In a summary introducing the plan a statement read: “The choice for the NHS is stark: reform or die. We can continue down our current path, making tweaks to an increasingly unsustainable model - or we can take a new course and reimagine the NHS through transformational change that will guarantee its sustainability for generations to come. This plan chooses the latter. It represents a break with the past.

“That choice has been informed by the biggest conversation about the NHS in its history. Over the past 8 months, we have spoken to thousands of staff and members of the public and considered the 250,000 ideas submitted to our Change NHS website. The conclusion was clear: no one defends the status quo. Staff and patients are crying out for change.

“This is a plan to create a new model of care, fit for the future. It will be central to how we deliver on our health mission. We will take the NHS’s founding principles - universal care, free at the point of delivery, based on need and funded through general taxation - and from those foundations, entirely reimagine how the NHS does care so patients have real choice and control over their health and care.

“Science and technology will be key to that reinvention. Today the NHS is behind the technological curve. This plan propels it to the front. The NHS of the future will be a service that offers instant access to help and appointments. One that predicts and prevents ill health rather than simply diagnosing and treating it. A patient-controlled system, in place of today’s centralised state bureaucracy - and one where frontline staff are empowered to reshape services. A service with the core principles and values of the NHS but with the know-how of a wider network of technology, life sciences, local government, civil society and third sector organisations, working in partnership to improve the nation’s health.

“It will be a service equipped to narrow health inequalities. Evidence shows that people in working class jobs, who are from ethnic minority backgrounds, who live in rural or coastal areas or deindustrialised inner cities, who have experienced domestic violence or who are homeless are more likely to experience worse NHS access, worse outcomes and to die younger. This is an intolerable injustice. Our reimagined NHS will be designed to tackle inequalities in both access and outcomes - as well as to give everyone, no matter who they are or where they come from, the means to engage with the NHS on their own terms.

“Despite the scale of the challenge we face, there are more reasons for optimism than pessimism. The NHS is the best placed system in the world to harness the advances we are seeing in artificial intelligence (AI) and genomic science. This plan describes how we will use these advantages to propel the NHS into a position of global leadership.
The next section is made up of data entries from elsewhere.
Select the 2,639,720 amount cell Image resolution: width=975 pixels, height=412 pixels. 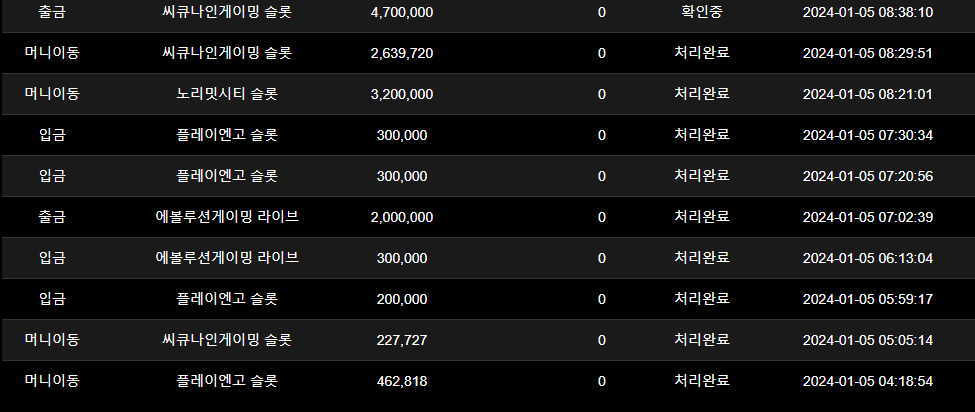(402, 53)
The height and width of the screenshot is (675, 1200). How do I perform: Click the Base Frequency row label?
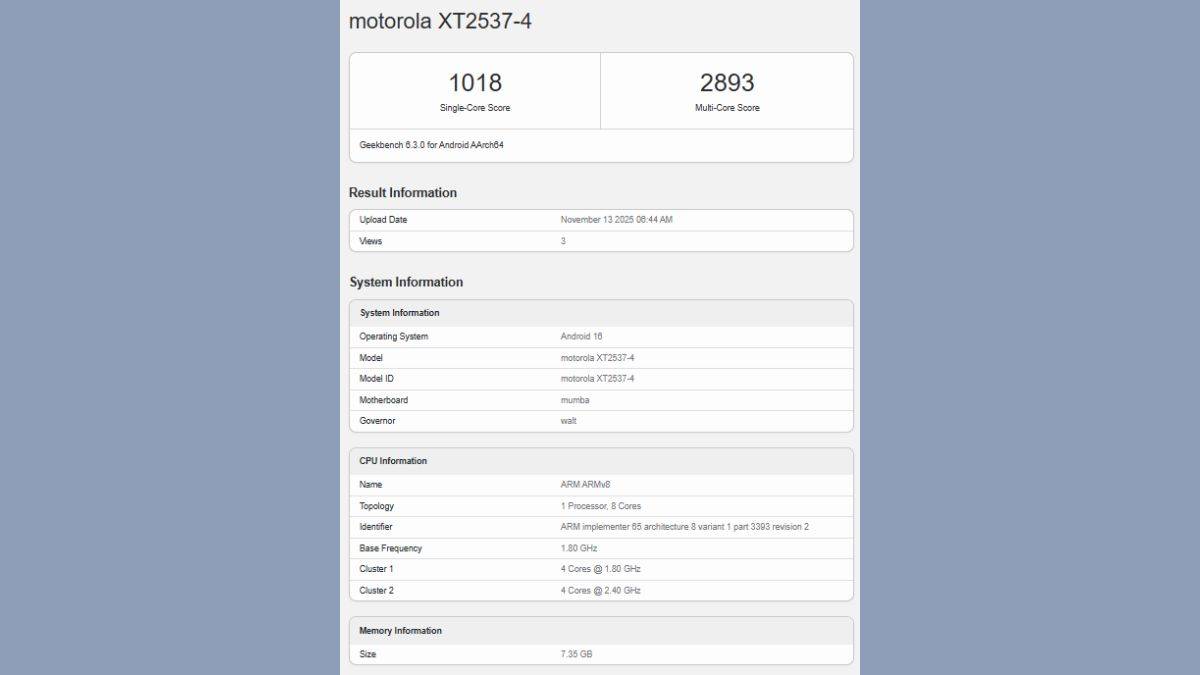point(390,548)
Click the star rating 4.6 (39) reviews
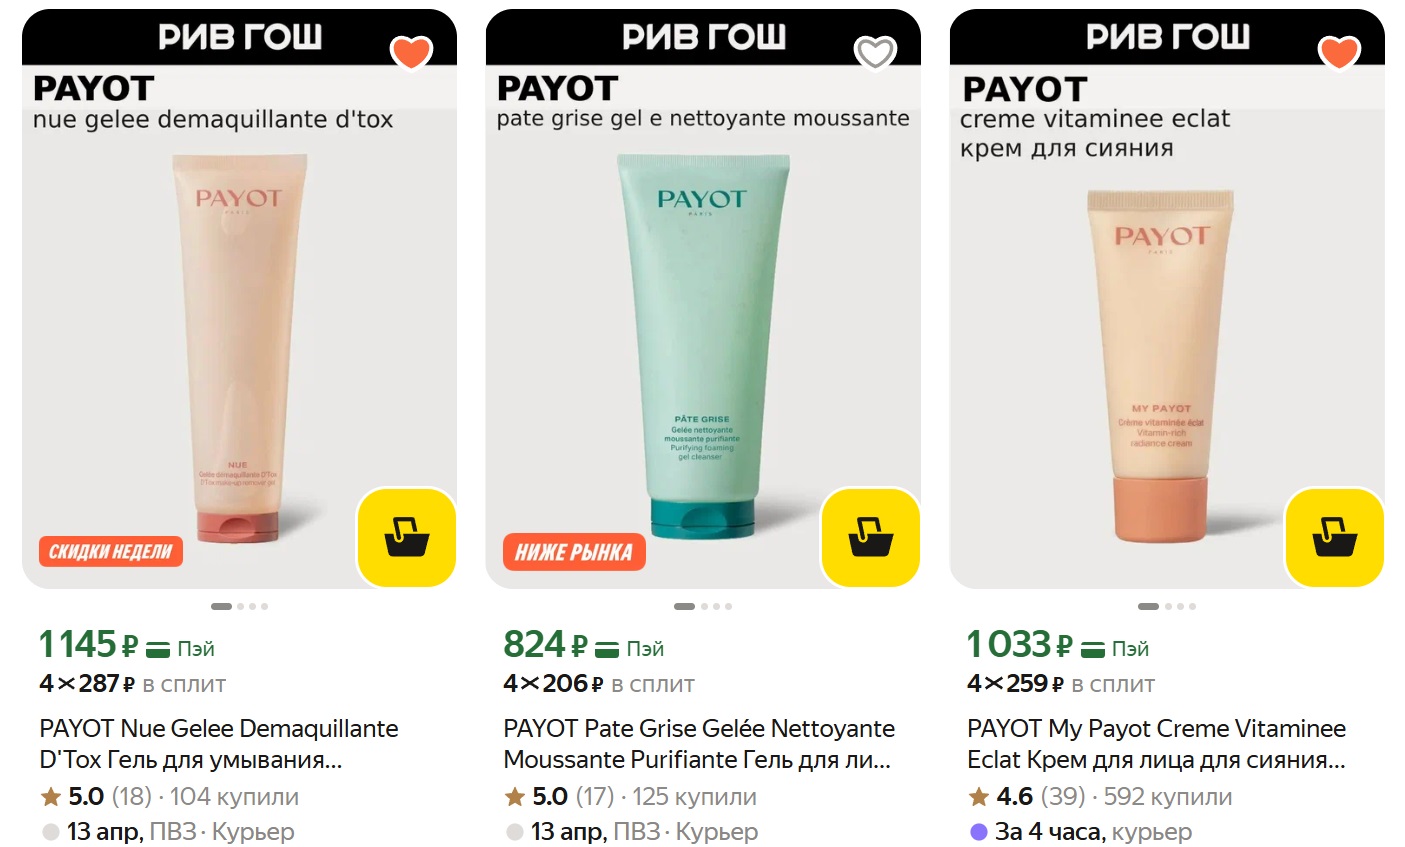The image size is (1405, 847). (1026, 797)
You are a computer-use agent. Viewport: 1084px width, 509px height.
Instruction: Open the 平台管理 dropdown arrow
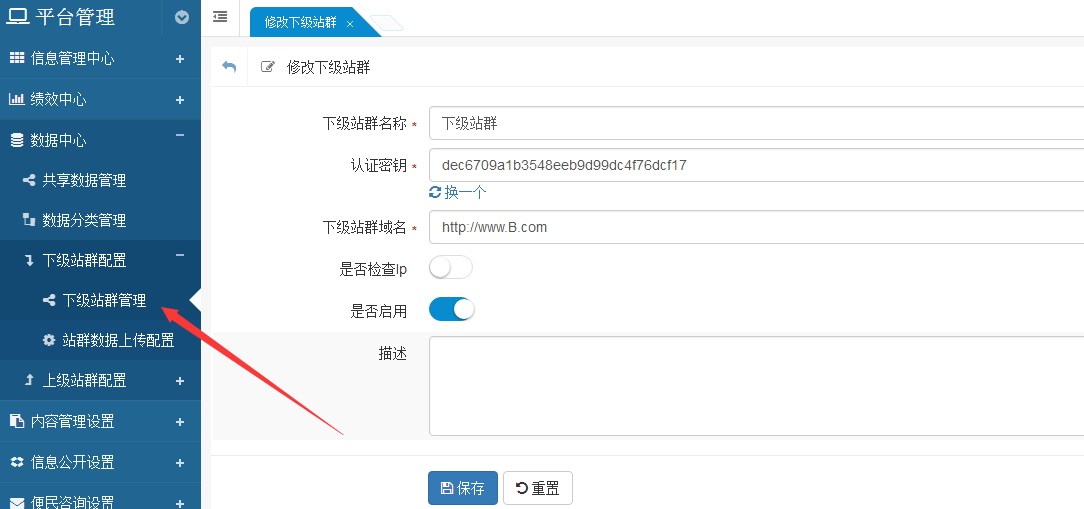(181, 17)
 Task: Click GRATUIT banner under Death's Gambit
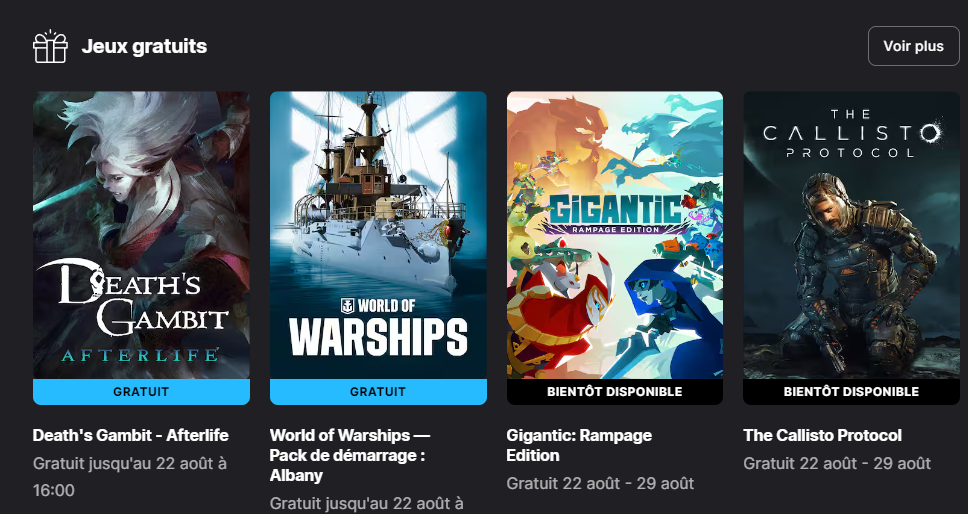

When coupled with our country’s excellence in science, innovation and academia, the UK can lead the world in developing the treatments and technologies of the future.

“This plan will put the NHS at the front of the global genomics revolution and make the NHS the most AI-enabled care system in the world. We will get upstream of ill health and make a reality of precision medicine. We will put the NHS on a sustainable footing by adopting a new value-based approach, that aligns resources to achieve better health outcomes. In turn, we will unlock broader economic benefits for the UK, helping to get people back into work and providing a bedrock for the industries of the future. This is a plan to transform the NHS into an engine for economic growth, rather than simply a beneficiary of it.”